§ REQUIRED WORK
With the pictures left out, transcribe exactly the lines from the one with "Task: Open Сведения" through the end of the data.

§ DATA FOR THE TASK

↓↓↓

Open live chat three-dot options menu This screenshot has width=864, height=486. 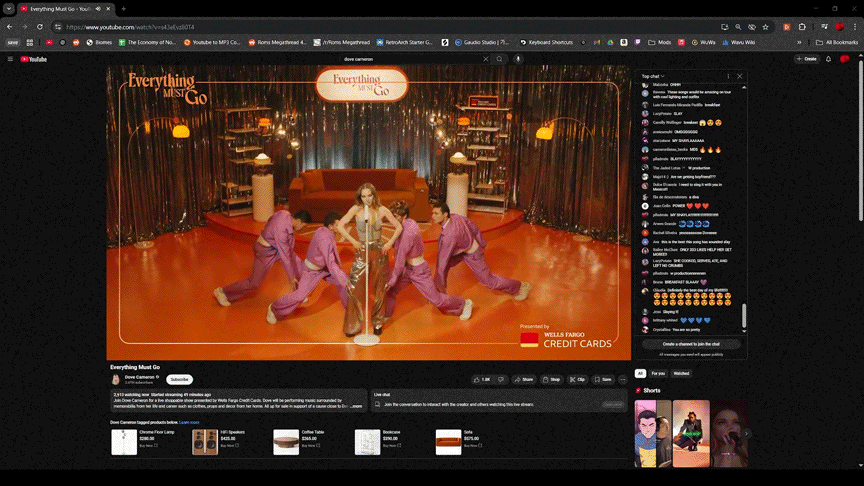pos(728,76)
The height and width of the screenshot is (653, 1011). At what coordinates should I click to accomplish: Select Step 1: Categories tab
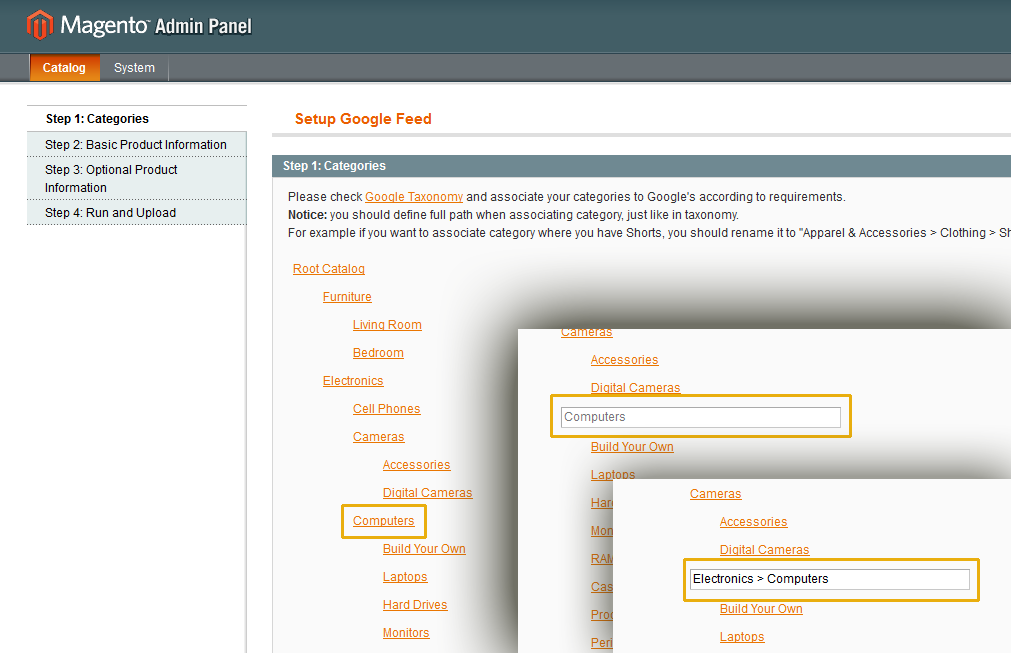pos(97,119)
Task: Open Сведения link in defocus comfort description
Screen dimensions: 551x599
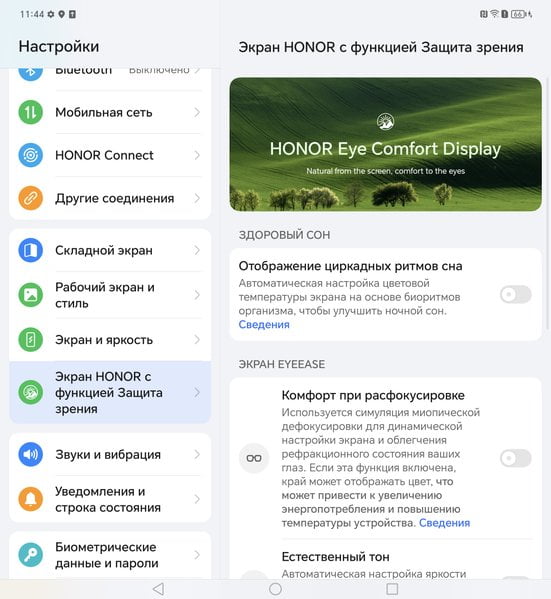Action: pyautogui.click(x=444, y=523)
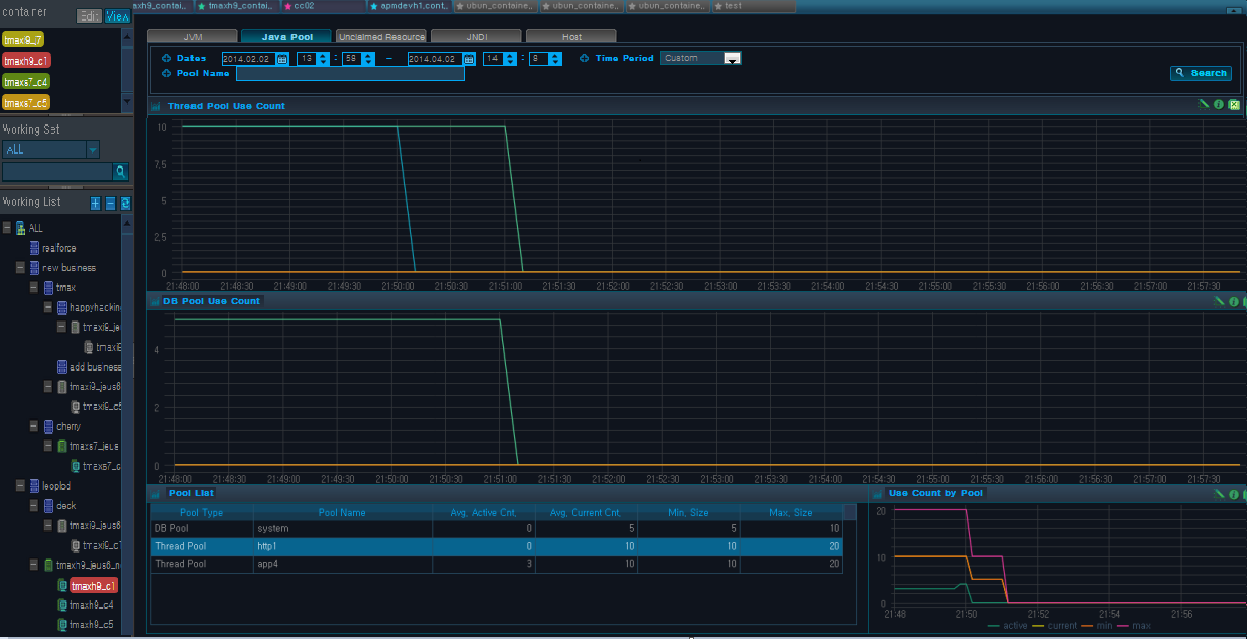Open the end date calendar picker
The height and width of the screenshot is (639, 1247).
click(467, 59)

↑↑↑

§ WRITTEN SOLUTION
Task: Open Сведения link in defocus comfort description
Screen dimensions: 551x599
Action: pyautogui.click(x=444, y=523)
Open the end date calendar picker
The height and width of the screenshot is (639, 1247).
click(467, 59)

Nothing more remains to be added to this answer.